[DATASET CONTENT Boundary: Start]

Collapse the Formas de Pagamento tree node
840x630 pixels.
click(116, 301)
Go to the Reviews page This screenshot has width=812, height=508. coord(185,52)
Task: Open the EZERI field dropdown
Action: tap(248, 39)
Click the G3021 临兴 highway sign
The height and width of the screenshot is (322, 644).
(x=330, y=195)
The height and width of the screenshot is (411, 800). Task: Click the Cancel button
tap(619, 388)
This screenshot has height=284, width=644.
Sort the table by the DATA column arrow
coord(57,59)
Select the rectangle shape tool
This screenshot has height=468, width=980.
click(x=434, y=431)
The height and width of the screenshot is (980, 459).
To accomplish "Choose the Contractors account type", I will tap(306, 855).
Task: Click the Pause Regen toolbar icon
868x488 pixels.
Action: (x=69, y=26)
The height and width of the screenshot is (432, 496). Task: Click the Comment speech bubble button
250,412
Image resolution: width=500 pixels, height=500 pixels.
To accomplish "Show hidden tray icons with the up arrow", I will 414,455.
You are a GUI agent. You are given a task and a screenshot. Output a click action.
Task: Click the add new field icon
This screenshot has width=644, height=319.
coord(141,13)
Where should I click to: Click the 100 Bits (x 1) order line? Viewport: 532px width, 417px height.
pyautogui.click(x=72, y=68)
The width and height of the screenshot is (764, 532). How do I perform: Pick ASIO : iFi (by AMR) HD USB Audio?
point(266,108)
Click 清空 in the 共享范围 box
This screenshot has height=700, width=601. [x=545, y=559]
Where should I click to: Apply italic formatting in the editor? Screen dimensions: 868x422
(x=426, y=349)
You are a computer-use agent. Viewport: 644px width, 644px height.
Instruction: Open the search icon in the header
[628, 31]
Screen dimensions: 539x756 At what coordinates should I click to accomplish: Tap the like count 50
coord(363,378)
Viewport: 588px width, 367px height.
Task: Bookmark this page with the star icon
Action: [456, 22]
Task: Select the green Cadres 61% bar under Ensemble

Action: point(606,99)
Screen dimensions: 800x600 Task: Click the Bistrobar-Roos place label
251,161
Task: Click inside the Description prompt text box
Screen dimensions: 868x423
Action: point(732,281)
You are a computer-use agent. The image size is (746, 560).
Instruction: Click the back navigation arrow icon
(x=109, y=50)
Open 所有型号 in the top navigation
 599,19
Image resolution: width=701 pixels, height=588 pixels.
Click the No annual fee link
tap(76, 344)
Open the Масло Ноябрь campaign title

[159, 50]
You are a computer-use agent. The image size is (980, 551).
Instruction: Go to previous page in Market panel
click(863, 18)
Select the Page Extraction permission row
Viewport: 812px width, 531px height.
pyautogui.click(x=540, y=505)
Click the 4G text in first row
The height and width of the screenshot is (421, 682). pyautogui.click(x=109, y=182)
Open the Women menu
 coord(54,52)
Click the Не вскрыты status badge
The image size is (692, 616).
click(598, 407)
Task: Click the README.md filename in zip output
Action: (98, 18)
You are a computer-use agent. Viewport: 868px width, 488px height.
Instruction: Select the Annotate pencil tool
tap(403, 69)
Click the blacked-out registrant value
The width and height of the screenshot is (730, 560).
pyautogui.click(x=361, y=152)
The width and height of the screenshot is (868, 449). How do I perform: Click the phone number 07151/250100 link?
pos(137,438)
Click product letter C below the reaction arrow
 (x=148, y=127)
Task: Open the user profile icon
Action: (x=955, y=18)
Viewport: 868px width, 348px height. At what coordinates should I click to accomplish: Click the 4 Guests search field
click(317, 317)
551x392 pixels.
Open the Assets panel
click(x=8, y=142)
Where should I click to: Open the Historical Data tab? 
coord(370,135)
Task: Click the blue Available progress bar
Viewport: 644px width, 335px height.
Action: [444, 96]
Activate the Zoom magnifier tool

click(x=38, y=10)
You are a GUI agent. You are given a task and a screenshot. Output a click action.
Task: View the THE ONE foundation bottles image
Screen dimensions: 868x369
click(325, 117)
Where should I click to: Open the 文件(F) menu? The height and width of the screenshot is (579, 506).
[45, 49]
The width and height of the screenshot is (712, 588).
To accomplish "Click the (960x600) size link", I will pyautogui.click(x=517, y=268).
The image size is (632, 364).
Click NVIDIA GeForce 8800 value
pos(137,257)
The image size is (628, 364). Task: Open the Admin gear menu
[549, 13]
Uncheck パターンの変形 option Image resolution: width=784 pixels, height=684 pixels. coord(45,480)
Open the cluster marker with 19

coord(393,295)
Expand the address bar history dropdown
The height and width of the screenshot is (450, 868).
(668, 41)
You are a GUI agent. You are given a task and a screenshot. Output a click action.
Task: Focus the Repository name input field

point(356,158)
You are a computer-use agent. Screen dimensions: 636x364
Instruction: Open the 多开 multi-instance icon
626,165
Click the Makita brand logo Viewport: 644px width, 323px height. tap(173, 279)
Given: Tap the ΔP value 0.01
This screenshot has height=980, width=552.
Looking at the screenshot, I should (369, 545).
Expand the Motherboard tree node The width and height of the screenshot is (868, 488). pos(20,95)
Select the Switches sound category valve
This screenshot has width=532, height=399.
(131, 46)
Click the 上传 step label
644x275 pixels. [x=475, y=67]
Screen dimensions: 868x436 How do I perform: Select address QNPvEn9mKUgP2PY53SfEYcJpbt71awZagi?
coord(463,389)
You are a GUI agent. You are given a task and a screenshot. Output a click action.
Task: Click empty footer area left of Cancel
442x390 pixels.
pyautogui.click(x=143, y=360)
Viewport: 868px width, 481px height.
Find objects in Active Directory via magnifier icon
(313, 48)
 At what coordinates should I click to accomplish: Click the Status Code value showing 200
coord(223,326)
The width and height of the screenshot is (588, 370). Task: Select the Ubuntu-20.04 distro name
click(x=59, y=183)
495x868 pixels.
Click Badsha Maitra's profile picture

[DATASET CONTENT Boundary: End]

→ ACTION ITEM: Reproduce exactly the stretch of the material above that starts at the line with "Task: Click the add new field icon" and ends at the line with "You are a computer-use agent. Viewport: 868px", both included, and nothing else.

→ SOLVED EXERCISE:
Task: Click the add new field icon
This screenshot has width=644, height=319.
coord(141,13)
Where should I click to: Click the 100 Bits (x 1) order line? Viewport: 532px width, 417px height.
pyautogui.click(x=72, y=68)
The width and height of the screenshot is (764, 532). How do I perform: Pick ASIO : iFi (by AMR) HD USB Audio?
point(266,108)
Click 清空 in the 共享范围 box
This screenshot has height=700, width=601. [x=545, y=559]
Where should I click to: Apply italic formatting in the editor? Screen dimensions: 868x422
(x=426, y=349)
You are a computer-use agent. Viewport: 644px width, 644px height.
Instruction: Open the search icon in the header
[628, 31]
Screen dimensions: 539x756 At what coordinates should I click to accomplish: Tap the like count 50
coord(363,378)
Viewport: 588px width, 367px height.
Task: Bookmark this page with the star icon
Action: [456, 22]
Task: Select the green Cadres 61% bar under Ensemble

Action: point(606,99)
Screen dimensions: 800x600 Task: Click the Bistrobar-Roos place label
251,161
Task: Click inside the Description prompt text box
Screen dimensions: 868x423
Action: point(732,281)
You are a computer-use agent. The image size is (746, 560).
Instruction: Click the back navigation arrow icon
(x=109, y=50)
Open 所有型号 in the top navigation
 599,19
Image resolution: width=701 pixels, height=588 pixels.
Click the No annual fee link
tap(76, 344)
Open the Масло Ноябрь campaign title

[159, 50]
You are a computer-use agent. The image size is (980, 551).
Instruction: Go to previous page in Market panel
click(863, 18)
Select the Page Extraction permission row
Viewport: 812px width, 531px height.
pyautogui.click(x=540, y=505)
Click the 4G text in first row
The height and width of the screenshot is (421, 682). pyautogui.click(x=109, y=182)
Open the Women menu
 coord(54,52)
Click the Не вскрыты status badge
The image size is (692, 616).
click(598, 407)
Task: Click the README.md filename in zip output
Action: (98, 18)
You are a computer-use agent. Viewport: 868px width, 488px height.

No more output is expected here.